◆ **Goal of the exercise**
Below are the records; count how many of their lines carry "window" and give only the number.

◆ **Data shown**
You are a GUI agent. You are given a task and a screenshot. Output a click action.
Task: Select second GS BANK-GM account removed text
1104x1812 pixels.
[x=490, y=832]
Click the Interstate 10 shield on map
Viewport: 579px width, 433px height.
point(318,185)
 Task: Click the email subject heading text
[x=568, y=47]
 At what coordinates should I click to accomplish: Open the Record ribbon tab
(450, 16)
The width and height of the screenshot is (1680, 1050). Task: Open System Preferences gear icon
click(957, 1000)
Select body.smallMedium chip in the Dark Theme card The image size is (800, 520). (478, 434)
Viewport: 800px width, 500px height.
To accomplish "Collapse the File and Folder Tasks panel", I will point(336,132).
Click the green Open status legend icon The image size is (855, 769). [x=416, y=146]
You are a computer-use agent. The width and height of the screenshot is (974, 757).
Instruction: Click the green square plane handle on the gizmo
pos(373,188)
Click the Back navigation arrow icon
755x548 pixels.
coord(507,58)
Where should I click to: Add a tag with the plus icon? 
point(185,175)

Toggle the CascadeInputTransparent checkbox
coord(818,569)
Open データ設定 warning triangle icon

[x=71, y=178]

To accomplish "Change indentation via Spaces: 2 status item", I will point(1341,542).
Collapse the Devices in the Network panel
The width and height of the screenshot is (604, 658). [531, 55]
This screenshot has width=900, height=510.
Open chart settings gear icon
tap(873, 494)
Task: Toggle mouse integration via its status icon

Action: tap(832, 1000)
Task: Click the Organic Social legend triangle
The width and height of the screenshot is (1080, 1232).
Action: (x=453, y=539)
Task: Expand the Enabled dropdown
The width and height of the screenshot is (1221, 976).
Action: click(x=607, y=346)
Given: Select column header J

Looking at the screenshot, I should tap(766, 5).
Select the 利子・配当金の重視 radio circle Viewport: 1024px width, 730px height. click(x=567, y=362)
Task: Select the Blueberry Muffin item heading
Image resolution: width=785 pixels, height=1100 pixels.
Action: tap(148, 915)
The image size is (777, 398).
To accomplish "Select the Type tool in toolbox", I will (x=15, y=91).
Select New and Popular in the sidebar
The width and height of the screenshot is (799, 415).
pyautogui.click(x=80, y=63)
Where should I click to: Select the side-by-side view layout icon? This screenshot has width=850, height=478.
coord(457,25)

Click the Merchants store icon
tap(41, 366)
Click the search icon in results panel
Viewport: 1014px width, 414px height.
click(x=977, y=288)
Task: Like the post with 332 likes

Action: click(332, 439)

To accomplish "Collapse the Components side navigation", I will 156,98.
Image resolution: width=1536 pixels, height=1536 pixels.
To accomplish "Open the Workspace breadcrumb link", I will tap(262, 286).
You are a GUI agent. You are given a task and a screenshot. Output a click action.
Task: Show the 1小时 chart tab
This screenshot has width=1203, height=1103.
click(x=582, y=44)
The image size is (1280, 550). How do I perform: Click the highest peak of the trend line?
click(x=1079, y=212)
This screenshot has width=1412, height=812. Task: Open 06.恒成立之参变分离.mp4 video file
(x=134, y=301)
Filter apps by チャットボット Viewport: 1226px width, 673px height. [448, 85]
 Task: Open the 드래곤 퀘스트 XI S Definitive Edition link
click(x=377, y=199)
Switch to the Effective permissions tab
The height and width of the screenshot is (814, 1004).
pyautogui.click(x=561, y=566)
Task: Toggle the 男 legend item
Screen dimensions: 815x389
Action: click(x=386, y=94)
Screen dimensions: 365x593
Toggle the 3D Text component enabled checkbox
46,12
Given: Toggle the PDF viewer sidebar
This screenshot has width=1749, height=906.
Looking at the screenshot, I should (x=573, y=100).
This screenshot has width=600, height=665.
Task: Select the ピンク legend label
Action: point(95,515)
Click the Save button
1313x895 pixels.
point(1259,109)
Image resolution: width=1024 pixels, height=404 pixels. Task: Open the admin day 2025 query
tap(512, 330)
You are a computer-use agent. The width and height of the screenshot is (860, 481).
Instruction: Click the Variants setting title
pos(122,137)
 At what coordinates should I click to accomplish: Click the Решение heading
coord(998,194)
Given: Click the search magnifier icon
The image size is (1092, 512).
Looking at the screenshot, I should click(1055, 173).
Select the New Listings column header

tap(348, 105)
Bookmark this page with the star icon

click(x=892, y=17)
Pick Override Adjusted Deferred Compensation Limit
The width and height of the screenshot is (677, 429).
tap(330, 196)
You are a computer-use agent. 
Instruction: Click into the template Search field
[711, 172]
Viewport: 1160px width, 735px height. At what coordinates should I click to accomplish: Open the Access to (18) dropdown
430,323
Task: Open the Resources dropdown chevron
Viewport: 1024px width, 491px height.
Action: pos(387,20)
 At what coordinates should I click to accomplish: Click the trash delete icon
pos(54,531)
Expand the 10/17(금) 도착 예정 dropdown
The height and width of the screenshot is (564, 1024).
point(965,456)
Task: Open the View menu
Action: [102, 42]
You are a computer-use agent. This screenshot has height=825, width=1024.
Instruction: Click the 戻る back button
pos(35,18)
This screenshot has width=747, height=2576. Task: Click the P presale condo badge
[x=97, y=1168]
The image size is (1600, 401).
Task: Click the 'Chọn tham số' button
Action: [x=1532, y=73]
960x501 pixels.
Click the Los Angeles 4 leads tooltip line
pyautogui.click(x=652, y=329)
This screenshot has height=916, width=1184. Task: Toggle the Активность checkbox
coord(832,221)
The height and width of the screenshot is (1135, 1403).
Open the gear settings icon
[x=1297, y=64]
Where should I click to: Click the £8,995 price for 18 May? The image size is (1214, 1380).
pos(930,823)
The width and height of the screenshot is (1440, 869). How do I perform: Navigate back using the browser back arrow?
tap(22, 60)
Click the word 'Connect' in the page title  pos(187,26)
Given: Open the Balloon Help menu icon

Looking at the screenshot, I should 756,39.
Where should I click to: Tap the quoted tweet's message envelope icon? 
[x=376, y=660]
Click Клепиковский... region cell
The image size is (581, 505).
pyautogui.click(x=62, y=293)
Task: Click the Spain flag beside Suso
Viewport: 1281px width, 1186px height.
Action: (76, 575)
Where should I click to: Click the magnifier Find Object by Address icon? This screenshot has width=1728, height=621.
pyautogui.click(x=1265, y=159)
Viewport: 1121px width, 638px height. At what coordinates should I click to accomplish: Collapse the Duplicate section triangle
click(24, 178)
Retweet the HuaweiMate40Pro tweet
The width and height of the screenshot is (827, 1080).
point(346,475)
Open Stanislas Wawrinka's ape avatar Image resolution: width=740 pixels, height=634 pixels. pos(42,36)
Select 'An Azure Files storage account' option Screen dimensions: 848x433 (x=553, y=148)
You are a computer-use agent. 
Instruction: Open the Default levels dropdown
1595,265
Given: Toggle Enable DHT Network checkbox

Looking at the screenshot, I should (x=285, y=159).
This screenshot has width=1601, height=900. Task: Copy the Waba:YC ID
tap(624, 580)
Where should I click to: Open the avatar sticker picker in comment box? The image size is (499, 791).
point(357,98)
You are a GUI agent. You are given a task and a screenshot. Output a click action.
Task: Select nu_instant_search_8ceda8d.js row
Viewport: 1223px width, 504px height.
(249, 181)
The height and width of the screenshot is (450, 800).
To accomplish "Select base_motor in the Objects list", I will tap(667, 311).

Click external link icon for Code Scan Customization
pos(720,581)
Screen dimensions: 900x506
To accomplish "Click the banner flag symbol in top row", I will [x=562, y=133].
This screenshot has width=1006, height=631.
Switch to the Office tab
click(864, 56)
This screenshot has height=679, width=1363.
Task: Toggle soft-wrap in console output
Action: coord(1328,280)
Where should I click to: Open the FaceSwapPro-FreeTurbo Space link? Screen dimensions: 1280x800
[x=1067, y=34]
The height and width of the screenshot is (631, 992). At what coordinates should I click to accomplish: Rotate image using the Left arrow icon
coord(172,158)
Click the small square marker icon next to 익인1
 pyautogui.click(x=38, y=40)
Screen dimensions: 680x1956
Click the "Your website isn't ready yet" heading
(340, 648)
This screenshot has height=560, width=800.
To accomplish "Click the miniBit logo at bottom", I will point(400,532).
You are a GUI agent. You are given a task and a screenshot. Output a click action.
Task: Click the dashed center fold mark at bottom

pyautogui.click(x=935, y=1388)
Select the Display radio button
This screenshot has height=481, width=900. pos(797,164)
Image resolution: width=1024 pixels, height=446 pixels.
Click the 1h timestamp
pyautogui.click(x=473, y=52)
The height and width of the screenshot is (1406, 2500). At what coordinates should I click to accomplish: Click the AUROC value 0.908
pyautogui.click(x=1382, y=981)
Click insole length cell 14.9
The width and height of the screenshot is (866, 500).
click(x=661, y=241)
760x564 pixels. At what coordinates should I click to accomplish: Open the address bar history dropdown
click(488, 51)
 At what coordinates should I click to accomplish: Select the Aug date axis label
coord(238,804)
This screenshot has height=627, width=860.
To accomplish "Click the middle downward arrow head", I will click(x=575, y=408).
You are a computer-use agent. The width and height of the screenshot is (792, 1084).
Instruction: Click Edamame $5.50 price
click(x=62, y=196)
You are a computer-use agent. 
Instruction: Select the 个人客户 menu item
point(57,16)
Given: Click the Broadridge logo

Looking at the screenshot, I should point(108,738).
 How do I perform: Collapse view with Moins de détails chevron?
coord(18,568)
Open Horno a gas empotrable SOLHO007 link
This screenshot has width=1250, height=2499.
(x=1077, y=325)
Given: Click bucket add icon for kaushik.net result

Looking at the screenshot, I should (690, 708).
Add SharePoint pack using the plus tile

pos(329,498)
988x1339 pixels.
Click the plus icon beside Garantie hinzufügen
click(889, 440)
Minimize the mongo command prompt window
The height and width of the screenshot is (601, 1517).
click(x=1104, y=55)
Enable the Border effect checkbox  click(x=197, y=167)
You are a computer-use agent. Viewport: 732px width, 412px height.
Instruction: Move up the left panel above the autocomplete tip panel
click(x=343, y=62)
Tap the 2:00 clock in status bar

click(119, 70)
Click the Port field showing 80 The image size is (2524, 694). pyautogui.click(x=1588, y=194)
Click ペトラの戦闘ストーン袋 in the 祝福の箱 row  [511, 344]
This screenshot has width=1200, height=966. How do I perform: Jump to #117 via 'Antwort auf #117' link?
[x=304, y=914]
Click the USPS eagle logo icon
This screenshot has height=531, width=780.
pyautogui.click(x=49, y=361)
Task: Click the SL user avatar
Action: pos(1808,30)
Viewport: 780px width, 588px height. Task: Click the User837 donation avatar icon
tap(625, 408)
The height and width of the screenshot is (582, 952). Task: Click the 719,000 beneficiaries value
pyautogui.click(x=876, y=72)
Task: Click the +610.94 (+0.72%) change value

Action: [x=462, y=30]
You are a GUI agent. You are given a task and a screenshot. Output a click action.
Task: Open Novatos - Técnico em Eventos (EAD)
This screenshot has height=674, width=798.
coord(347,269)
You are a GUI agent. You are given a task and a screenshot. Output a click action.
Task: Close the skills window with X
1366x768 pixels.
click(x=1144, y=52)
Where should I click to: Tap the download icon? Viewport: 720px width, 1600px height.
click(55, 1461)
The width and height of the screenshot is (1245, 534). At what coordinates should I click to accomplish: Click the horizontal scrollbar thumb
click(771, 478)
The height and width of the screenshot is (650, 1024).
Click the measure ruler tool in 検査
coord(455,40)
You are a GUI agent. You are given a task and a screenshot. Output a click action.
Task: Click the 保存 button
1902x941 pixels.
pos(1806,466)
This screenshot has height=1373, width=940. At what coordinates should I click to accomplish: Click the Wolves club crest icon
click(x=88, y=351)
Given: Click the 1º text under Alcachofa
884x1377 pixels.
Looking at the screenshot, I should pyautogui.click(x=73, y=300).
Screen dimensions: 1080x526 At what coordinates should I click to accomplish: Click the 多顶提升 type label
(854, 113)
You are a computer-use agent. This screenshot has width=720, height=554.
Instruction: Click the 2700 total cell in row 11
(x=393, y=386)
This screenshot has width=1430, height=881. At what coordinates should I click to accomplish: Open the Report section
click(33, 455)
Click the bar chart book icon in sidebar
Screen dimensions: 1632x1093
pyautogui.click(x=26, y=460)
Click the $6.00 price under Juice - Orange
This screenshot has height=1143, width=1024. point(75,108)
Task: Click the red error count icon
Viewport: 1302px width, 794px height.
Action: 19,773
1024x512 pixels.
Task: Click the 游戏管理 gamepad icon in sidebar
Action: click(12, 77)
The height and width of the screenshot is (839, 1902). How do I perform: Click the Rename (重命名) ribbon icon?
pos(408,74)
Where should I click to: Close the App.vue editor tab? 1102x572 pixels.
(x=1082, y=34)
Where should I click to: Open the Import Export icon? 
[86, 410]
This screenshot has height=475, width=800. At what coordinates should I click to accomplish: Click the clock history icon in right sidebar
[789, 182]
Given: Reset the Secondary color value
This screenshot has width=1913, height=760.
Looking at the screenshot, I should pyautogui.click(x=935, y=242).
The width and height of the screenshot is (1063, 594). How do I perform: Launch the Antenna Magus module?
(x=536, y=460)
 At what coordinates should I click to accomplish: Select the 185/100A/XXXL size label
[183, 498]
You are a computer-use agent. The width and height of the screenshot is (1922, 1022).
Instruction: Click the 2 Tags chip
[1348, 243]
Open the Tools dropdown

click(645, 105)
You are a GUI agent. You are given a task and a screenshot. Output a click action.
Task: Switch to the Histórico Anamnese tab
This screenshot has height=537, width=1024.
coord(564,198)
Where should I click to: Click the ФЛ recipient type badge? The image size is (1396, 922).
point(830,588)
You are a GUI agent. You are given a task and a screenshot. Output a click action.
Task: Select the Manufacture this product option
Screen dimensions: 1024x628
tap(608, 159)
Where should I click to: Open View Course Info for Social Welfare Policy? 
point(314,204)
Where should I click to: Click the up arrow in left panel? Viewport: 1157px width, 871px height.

◆ **Response**
2